Blog post #13

@chrisdtc101

Searching “locative art” on wikipedia redirected me to “locative media”. Wikipedia described locative media as, “digital media applied to real places and thus triggering real social interactions” and while it contained several paragraphs talking about a description, creative representations, interactive technologies, and examples, the website did not seem to define locative media very well. Wikipedia is open for just about anyone to edit and share information so while it may have some information, I wouldn’t trust it as much as most other websites.

I searched for “locative art” on the Leonardo Electronic Almanac after I looked on wikipedia. I had never heard of the Leonardo Electronic Almanac, so I didn’t know what to expect when I typed it into google and loaded the website. When I typed “locative art” into the search bar, the Almanac brought up a list of articles that talked about or included the phrase “locative art” in the text. Many of the links brought up were from the Almanac’s published volumes and I never saw an actual definition of locative art on this website. While it seemed to have a lot of articles that may have talked about it, it would have required more work to sift through all the information and find what I wanted.

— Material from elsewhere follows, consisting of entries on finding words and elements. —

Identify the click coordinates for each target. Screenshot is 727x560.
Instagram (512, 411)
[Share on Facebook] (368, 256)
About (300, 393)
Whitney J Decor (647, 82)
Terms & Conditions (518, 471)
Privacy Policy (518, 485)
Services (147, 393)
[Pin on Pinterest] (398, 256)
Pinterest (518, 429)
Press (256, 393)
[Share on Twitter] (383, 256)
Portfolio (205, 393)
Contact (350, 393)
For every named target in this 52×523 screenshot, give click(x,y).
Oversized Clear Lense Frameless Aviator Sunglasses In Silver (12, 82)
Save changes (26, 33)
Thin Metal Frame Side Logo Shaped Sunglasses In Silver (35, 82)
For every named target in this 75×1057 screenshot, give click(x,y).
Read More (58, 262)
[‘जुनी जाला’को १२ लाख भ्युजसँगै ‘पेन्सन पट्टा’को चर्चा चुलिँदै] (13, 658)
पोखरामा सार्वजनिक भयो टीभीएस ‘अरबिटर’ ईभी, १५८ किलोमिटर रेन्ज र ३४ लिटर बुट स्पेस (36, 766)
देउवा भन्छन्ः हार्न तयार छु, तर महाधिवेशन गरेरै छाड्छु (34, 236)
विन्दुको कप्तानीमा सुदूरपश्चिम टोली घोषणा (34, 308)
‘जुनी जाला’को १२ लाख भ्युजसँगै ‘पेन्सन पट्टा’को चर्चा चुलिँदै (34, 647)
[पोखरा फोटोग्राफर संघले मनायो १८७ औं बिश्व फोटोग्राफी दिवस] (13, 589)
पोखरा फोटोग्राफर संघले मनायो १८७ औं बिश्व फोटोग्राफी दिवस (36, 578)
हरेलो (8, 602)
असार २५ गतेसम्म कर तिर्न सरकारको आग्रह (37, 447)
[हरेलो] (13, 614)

While the Leonardo Electronic Almanac gave me 27 results for “locative media”, searching for the phrase in Worldcat gave me over 600,000 results. These results were largely made up of books and peer-reviewed articles, although I never saw the term “locative art” in any of the titles I looked at. The articles and books seemed to cover a wide range of topics from “Financial comparisons of the artisanal fisheries…” to “The Oxford companion to Christian art and architecture”. I highly doubt that all these results contained information on what I was looking for, and the website simply brought up anything including that worlds that I had typed into the search bar. Since Worldcat is an online library that “connects you to the collections and services of more than 10,000 libraries worldwide”, it is going to include millions of texts and can give you both massive amounts of information while also providing reliable and peer-reviewed texts if you need them.

None of these websites really told me what locative art was, and wikipedia surprisingly got closer to a definition than the other two websites. This really showed me that these websites are designed for different things and providing different information. You can’t go to Worldcat looking for the definition of a phrase and you can’t go to wikipedia looking for peer-reviewed sources on a topic.